Bu, Hücre olmadan önce bebek planlamaları yaparken de böyleydi. “Hadi ne bekliyoruz bebek yapalım” dediğinde eşim, “Öbür ay gelsin, bahar bebeği olsun, şu ay doğsun, bu burç olsun” gibi beklentilerim vardı. Hücre bir sürpriz yaptı ve benim bu umutlu-umutsuz bekleyişlerim suya düştü. Aklım başıma geldi sandım; ama gelmedi. Hala planlama yapıyorum. Bu kez de yılbaşından önce tehlikeli dönem bitsin de ailelere yeni yıl sürprizi olsun derdindeyim.


Hayatımı planlayamaz oldum ne zamandır. Bu beni, benden dolayı eşimi ve tabii ki evliliğimizi etkiler oldu. Şimdilik ciddi bir sorun yaşamadık; ama bu gidişat hayır değil. Bunu aklım başımdayken farkediyorum, ya da yanlışımı anladığımda.
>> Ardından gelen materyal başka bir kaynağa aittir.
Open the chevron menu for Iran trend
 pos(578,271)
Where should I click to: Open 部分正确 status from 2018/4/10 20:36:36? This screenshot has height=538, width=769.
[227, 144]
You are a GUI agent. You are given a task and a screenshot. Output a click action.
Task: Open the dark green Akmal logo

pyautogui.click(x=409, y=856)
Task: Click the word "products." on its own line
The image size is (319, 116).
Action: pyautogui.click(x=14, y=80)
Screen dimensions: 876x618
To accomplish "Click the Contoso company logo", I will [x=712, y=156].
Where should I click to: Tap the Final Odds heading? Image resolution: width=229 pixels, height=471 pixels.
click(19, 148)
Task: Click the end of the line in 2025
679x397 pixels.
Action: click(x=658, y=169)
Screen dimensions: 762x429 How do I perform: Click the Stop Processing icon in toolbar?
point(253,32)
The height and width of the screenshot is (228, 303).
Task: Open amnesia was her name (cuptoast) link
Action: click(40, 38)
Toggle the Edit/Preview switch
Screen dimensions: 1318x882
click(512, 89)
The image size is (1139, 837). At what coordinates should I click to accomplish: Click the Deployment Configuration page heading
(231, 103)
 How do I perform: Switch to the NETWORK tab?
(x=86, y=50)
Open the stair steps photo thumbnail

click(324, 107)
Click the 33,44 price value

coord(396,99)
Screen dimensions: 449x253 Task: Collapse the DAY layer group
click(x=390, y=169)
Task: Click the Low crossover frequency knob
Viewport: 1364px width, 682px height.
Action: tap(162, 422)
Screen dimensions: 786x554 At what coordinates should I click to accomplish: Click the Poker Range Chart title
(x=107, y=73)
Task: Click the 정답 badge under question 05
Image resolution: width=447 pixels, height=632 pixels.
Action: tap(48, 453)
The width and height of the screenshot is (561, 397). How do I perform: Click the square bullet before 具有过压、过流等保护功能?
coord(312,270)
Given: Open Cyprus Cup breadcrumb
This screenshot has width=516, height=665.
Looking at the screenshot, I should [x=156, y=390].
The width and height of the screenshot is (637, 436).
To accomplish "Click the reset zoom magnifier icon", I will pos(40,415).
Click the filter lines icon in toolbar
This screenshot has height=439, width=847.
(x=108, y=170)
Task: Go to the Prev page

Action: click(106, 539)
Aklımın başında olduğu zamanlar da olmadığı zamanlara göre nadir bu ara...


İş için yurtdışına gidecek olan eşim, “Haydi hazırlan öbür ay şuraya gidiyorum, sen de benimle geliyorsun. Sana da değişiklik olur hem.” dediğinde anında suratımı ekşitip olumsuz nedenleri bir bir sayıyorum. İlk düşüncem de ya hamile kalmışsam ve şu kadar haftalık olursa o zamana düşük tehlikesi çıkarsa uçağa binemem diye devam ediyor taa ki eşim benim onunla seyahat etmeyeceğimi kabullenene dek. Mantıklı bir anımda ise hayatımı daha hamile kalmadan nasıl bir kapalı kutuya çevirdiğimi görüyorum. Hayatımın güzel günleri, güzel yaşları geçiyor ve ben hergünden ayrı zevk almak yerine bir güne odaklanıp onu bekliyorum. Herşeyi kendime yasaklayıp o beklenen güne geri sayıyorum. Tabii ki beklediğim gerçekleşmeyince de umutsuzluk ve hüzün deryasında boğuluyorum birkaç gün. Ve sonra herşey yeniden başlıyor bir döngü halinde.